Œuvres de Albert Glatigny/L’isolé

Œuvres de Albert GlatignyAlphonse Lemerre, éditeur (p. 70-74).



L’Isolé.


À Émile Montégut.



Comme un satrape lourd, sur sa natte immobile,
Regarde vaguement tout passer près de lui,
Compagnon de mon corps et de ma chair débile,
Ô mon cœur ! tu te plais dans un superbe ennui.

Ne daignant pas mourir et ne voulant plus vivre,
Contemple les lutteurs sans décerner de prix ;
Savoure, quand bien même elles te rendraient ivre,
Les grandes voluptés qui naissent du mépris !

En vain, éparpillant l’or de leurs tresses blondes,
Les filles de plaisir font bondir en dansant
L’éclatante blancheur de leurs mamelles rondes,
Et tordent leurs bras nus dans un air frémissant

Qu’importe ? tu sais bien que ces filles sans âme
Singent d’une façon absurde l’impudeur,
Et ne sauront jamais couvrir le vice infâme
D’un effrayant manteau d’audace et de grandeur.



Quel jour ont-elles su porter leurs fronts profanes
Ainsi qu’il conviendrait aux Phrynés, fièrement ?
Ah ! c’est pitié de voir ces fausses courtisanes
Qui ri osent épuiser les veines d’un amant !

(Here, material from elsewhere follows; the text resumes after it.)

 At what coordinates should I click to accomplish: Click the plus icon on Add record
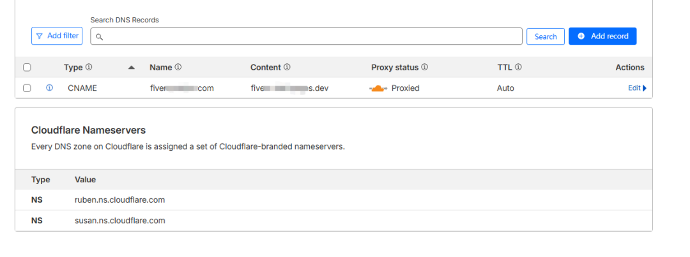581,36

Ce n’était pas ainsi, fougueuse Messaline,
Que tu serrais un homme entre tes bras divins !
Tu ne te faisais pas petite et pateline,
Et tu buvais le sang dans la pourpre des vins !

Alors qu’anéanti par tes âpres caresses,
Ton amant s’éteignait, pâli sous la douleur,
Fatiguée et pourtant avide encor d’ivresses,
Tu pressais longuement ses lèvres sans chaleur !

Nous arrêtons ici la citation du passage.